Äthiopien ist mit rund 125 Millionen Einwohnern das Land Afrikas mit der zweitgrößten Bevölkerung. Zugleich gehört Äthiopien zu den ärmsten Ländern der Welt, sind zwanzig Prozent der Bevölkerung auf internationale humanitäre Hilfe angewiesen. Gewaltsame Konflikte zwischen der Zentralregierung des Vielvölkerstaates und einzelnen Völkern sowie eine zunehmend autoritär agierende Regierung erschweren die humanitäre Hilfe und den Aufbau des Landes. Dies wurde Hermann Gröhe in intensiven Gesprächen mit Vertreterinnen und Vertretern deutscher und internationaler Hilfsorganisationen eindringlich geschildert. Über die innenpolitische Lage sprach der Neusser Bundestagsabgeordnete sowohl mit Vertretern der alles beherrschenden Regierungspartei, darunter Parlamentspräsident Tagesse Chafo, als auch mit der Vorsitzenden der Nationalen Menschenrechtskommission Rakeb Aberra sowie Vertretern der Opposition. Hatte eine politische Öffnung vor fünf Jahren noch große Hoffnungen geweckt, so werden regierungskritische Parteien, Medien und zivilgesellschaftliche Aktivitäten inzwischen immer stärker beschnitten. Mit mehrjährigen Haftstrafen für politische Gefangene und Massenverhaftungen zur Einschüchterung der Bevölkerung geht die Regierung immer härter vor, um den eigenen Machtanspruch durchzusetzen.
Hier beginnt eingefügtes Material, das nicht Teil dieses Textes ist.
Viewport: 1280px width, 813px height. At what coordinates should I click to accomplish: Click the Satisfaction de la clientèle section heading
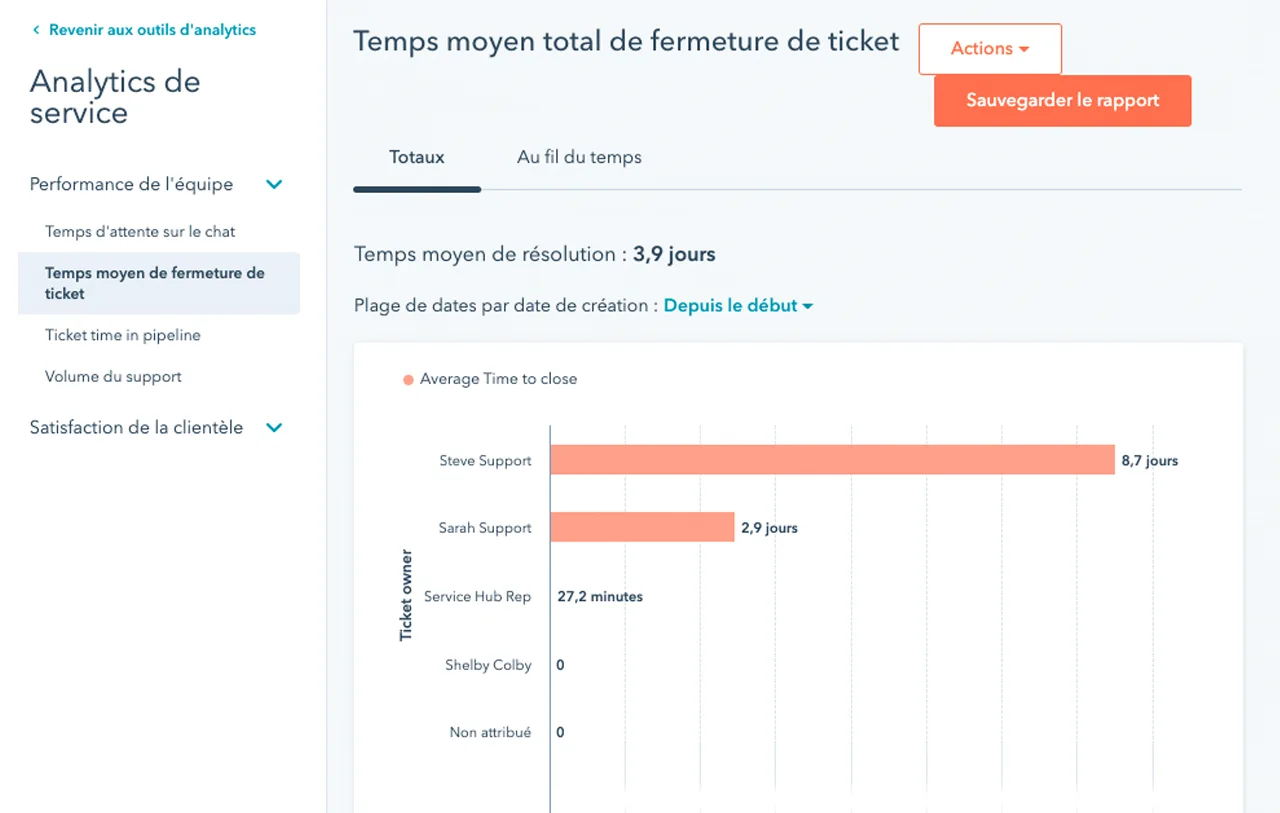point(136,428)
Doch es gibt auch Zeichen der Hoffnung in Äthiopien. Dazu gehört die Arbeit der vor 52 Jahren gegründeten „German Church School“, die von der deutschsprachigen evangelischen Gemeinde in Äthiopien getragen wird. Rund dreihundert Kinder aus den ärmsten Familien der Umgebung erhalten hier eine Schulbildung, die zu den besten in Äthiopien zählt. Die Kinder, die nach der achten Klasse eine Ausbildung machen oder weiterführende Schulen besuchen, werden weiter gefördert. Besonders beeindruckend: Rund zehn Prozent der Kinder sind blind oder gehbehindert. Hermann Gröhe: „Es hat mich bei meinem Besuch sehr bewegt, von ehemaligen und aktuellen Schülerinnen und Schülern zu hören, was sie der Schule verdanken und welche Träume sie für ihre Zukunft haben! Die Chancen der Jugend entscheiden über die Zukunft unseres Nachbarkontinents Afrika!“
Addis Abeba ist auch der Sitz der Afrikanischen Union, des Zusammenschlusses aller afrikanischen Staaten. Deren Arbeit erörterte Hermann Gröhe mit zwei der sechs Mitglieder der AU-Kommission in ausgiebigen Gesprächen. Die Herausforderungen der wirtschaftlichen Integration des afrikanischen Kontinents und die Bedeutung der kürzlich erfolgten Aufnahme der AU in die Staatengemeinschaft der G 20 prägten den intensiven Austausch mit AU-Handelskommissar Albert Muchanga. Fragen der nachhaltigen Ernährungssicherheit, aber auch Probleme bei innerafrikanischen Lieferketten erörterte Gröhe mit der Landwirtschafts- und Entwicklungskommissarin Josefa Sacko in ihrer Residenz. Seit 2017 ist das „Africa Centres for Disease Control and Prevention“ als panafrikanische Gesundheitsbehörde auch mit Unterstützung des deutschen Robert-Koch-Instituts aufgebaut worden und hat bei der Bekämpfung der Corona-Pandemie eine ganz wichtige Arbeit geleistet. Darüber sprach Gröhe mit Dr. Benjamin Djoudalbaye, dem Leiter der Abteilung für Gesundheitspolitik des Africa CDC.